The Earth System Governance Project, while primarily a scientific initiative, is also designed to assist policy. Significant policy-relevant contributions from research are expected in all five analytical problem areas. For example, the problem of the architecture of earth system governance is a key concern of current negotiations and political processes that are often faced with ‘treaty congestion’ and complex interlinkages between different institutions, for instance between multilateral environmental agreements and the World Trade Organization. ‘Fragmented’ governance architectures are also an increasing problem for decision-makers, particularly in climate policy. A related concern is the reform of the United Nations, for example with a view to the debate on a United Nations Environment Organization (Biermann et al. 2009b). At national and local levels, architecture is a key concern for decision-makers dealing with policy integration, the comparative effectiveness of policy instruments, and the integration of decision-making from international, national and local levels. Research on agency within the project will generate novel ideas on the integration of civil society actors in earth system governance, and on the advantages and disadvantages of private and public–private governance arrangements. Research on governance of adaptation and the adaptiveness of governance arrangements will inform policy-makers who have to deal with adapting politics and policies to a changing world. The accountability and legitimacy of decision-making, from local to global levels, is equally a key problem for public policy. Finally, new research on allocation and access will help to improve governance outcomes and advance philosophical and ethical discourses on an equitable approach to earth system governance.

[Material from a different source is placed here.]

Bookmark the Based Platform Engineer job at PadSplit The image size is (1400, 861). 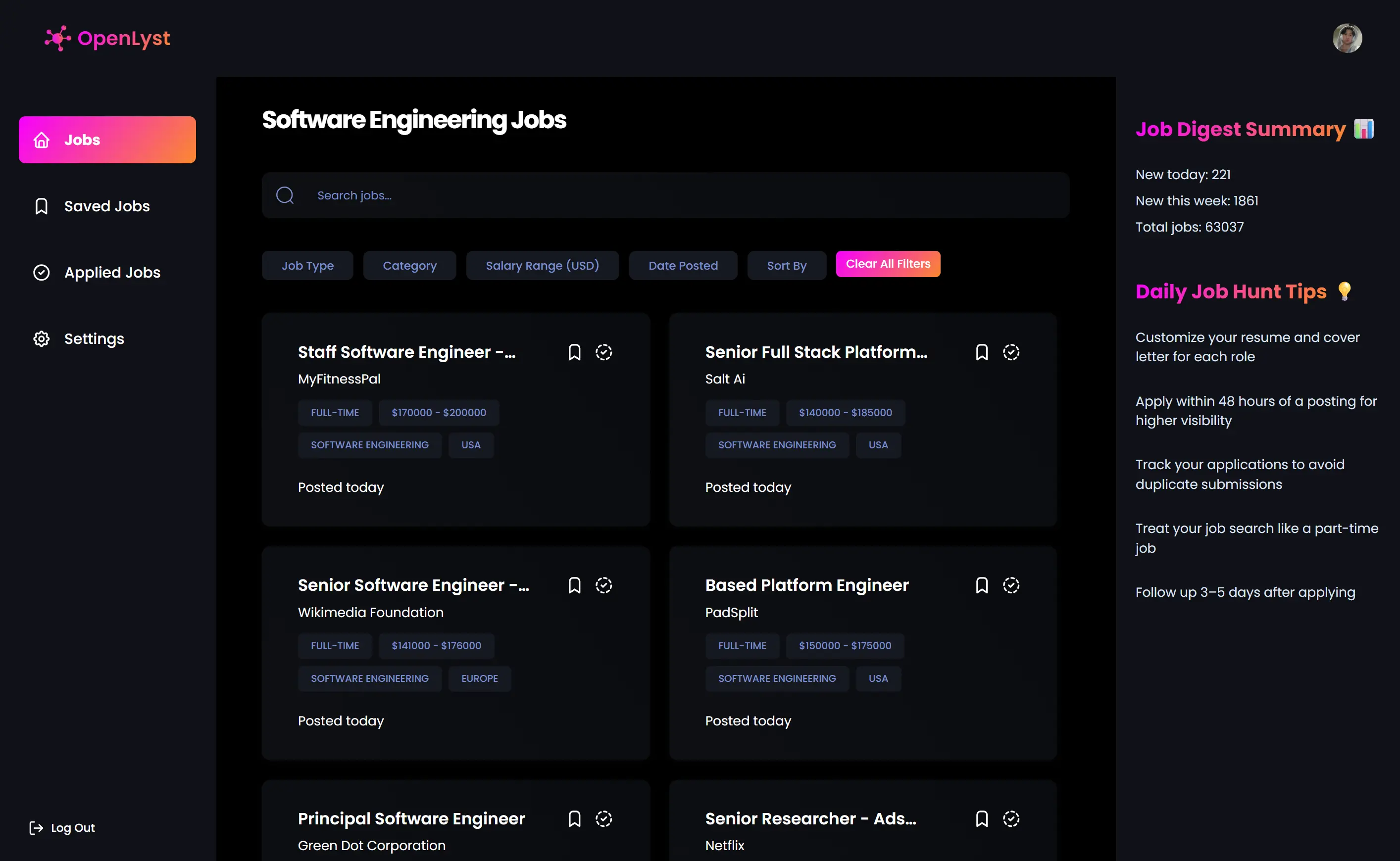point(981,585)
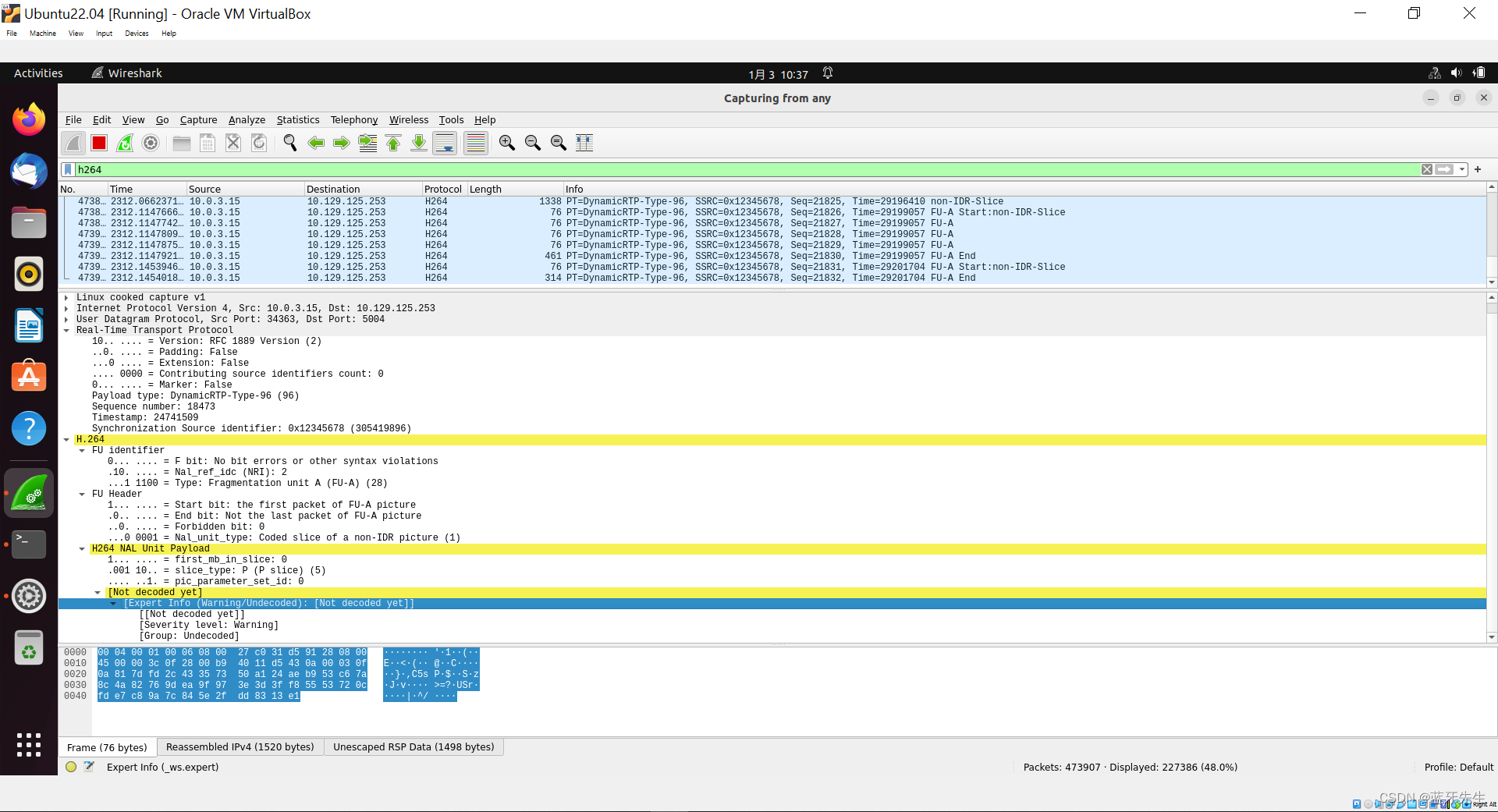Toggle Expert Info indicator in status bar
This screenshot has height=812, width=1498.
click(x=71, y=767)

Earth system governance is one of the most difficult yet at the same time one of the most exciting and urgent research topics for the social sciences. The five analytical problems and four crosscutting research themes (Fig. 1) of the Earth System Governance Project’s science programme provide a starting point for advancing and integrating many different strands and disciplines of research. Undoubtedly, other problems and themes will emerge as the programme matures. Yet the framework advanced here provides, we argue, a first overall conceptualization of this vital emerging research field in the social sciences that forms a valuable foundation for further research efforts.